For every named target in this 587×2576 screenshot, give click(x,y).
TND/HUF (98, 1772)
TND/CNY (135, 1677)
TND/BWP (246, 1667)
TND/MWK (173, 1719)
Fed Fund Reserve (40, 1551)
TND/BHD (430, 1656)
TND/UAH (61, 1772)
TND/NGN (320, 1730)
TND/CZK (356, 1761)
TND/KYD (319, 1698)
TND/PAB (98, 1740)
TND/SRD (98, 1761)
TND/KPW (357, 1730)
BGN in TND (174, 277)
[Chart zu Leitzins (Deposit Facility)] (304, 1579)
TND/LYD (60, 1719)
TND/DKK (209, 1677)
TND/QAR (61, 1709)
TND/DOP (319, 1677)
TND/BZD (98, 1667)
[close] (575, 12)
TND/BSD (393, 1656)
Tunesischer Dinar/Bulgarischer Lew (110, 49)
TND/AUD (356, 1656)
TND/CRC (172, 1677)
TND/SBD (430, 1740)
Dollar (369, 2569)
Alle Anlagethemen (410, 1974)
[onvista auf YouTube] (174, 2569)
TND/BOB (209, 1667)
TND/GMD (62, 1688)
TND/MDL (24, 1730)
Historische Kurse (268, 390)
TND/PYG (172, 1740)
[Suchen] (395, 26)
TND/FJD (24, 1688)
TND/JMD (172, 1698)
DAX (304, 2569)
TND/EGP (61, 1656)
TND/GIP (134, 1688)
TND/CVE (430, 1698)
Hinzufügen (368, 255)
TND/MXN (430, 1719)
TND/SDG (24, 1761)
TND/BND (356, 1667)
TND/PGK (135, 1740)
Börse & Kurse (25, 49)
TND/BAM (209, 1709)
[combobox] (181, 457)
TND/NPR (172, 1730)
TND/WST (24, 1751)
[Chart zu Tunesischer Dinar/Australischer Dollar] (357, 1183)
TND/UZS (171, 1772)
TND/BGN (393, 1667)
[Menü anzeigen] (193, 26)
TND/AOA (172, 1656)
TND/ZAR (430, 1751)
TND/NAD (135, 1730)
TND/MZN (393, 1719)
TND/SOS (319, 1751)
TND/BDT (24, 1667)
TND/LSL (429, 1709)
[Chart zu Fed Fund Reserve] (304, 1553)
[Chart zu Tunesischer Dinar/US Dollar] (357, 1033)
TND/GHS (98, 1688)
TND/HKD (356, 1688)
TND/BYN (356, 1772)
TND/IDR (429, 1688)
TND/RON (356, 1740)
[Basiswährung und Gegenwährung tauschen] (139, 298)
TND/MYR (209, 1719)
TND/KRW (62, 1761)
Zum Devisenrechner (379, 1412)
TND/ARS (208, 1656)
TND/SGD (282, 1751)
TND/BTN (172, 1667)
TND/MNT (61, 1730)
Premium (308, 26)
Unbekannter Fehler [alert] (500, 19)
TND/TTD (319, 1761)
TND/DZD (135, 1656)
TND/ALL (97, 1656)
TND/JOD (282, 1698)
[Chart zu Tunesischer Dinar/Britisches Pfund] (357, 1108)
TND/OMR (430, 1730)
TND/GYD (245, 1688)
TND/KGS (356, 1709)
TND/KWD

####

Please give back the entries above, unchanged and complete.

For every named target in this 587×2576 screenshot, give click(x,y).
TND/HUF (98, 1772)
TND/CNY (135, 1677)
TND/BWP (246, 1667)
TND/MWK (173, 1719)
Fed Fund Reserve (40, 1551)
TND/BHD (430, 1656)
TND/UAH (61, 1772)
TND/NGN (320, 1730)
TND/CZK (356, 1761)
TND/KYD (319, 1698)
TND/PAB (98, 1740)
TND/SRD (98, 1761)
TND/KPW (357, 1730)
BGN in TND (174, 277)
[Chart zu Leitzins (Deposit Facility)] (304, 1579)
TND/LYD (60, 1719)
TND/DKK (209, 1677)
TND/QAR (61, 1709)
TND/DOP (319, 1677)
TND/BZD (98, 1667)
[close] (575, 12)
TND/BSD (393, 1656)
Tunesischer Dinar/Bulgarischer Lew (110, 49)
TND/AUD (356, 1656)
TND/CRC (172, 1677)
TND/SBD (430, 1740)
Dollar (369, 2569)
Alle Anlagethemen (410, 1974)
[onvista auf YouTube] (174, 2569)
TND/BOB (209, 1667)
TND/GMD (62, 1688)
TND/MDL (24, 1730)
Historische Kurse (268, 390)
TND/PYG (172, 1740)
[Suchen] (395, 26)
TND/FJD (24, 1688)
TND/JMD (172, 1698)
DAX (304, 2569)
TND/EGP (61, 1656)
TND/GIP (134, 1688)
TND/CVE (430, 1698)
Hinzufügen (368, 255)
TND/MXN (430, 1719)
TND/SDG (24, 1761)
TND/BND (356, 1667)
TND/PGK (135, 1740)
Börse & Kurse (25, 49)
TND/BAM (209, 1709)
[combobox] (181, 457)
TND/NPR (172, 1730)
TND/WST (24, 1751)
[Chart zu Tunesischer Dinar/Australischer Dollar] (357, 1183)
TND/UZS (171, 1772)
TND/BGN (393, 1667)
[Menü anzeigen] (193, 26)
TND/AOA (172, 1656)
TND/ZAR (430, 1751)
TND/NAD (135, 1730)
TND/MZN (393, 1719)
TND/SOS (319, 1751)
TND/BDT (24, 1667)
TND/LSL (429, 1709)
[Chart zu Fed Fund Reserve] (304, 1553)
[Chart zu Tunesischer Dinar/US Dollar] (357, 1033)
TND/GHS (98, 1688)
TND/HKD (356, 1688)
TND/BYN (356, 1772)
TND/IDR (429, 1688)
TND/RON (356, 1740)
[Basiswährung und Gegenwährung tauschen] (139, 298)
TND/MYR (209, 1719)
TND/KRW (62, 1761)
Zum Devisenrechner (379, 1412)
TND/ARS (208, 1656)
TND/SGD (282, 1751)
TND/BTN (172, 1667)
TND/MNT (61, 1730)
Premium (308, 26)
Unbekannter Fehler [alert] (500, 19)
TND/TTD (319, 1761)
TND/DZD (135, 1656)
TND/ALL (97, 1656)
TND/JOD (282, 1698)
[Chart zu Tunesischer Dinar/Britisches Pfund] (357, 1108)
TND/OMR (430, 1730)
TND/GYD (245, 1688)
TND/KGS (356, 1709)
TND/KWD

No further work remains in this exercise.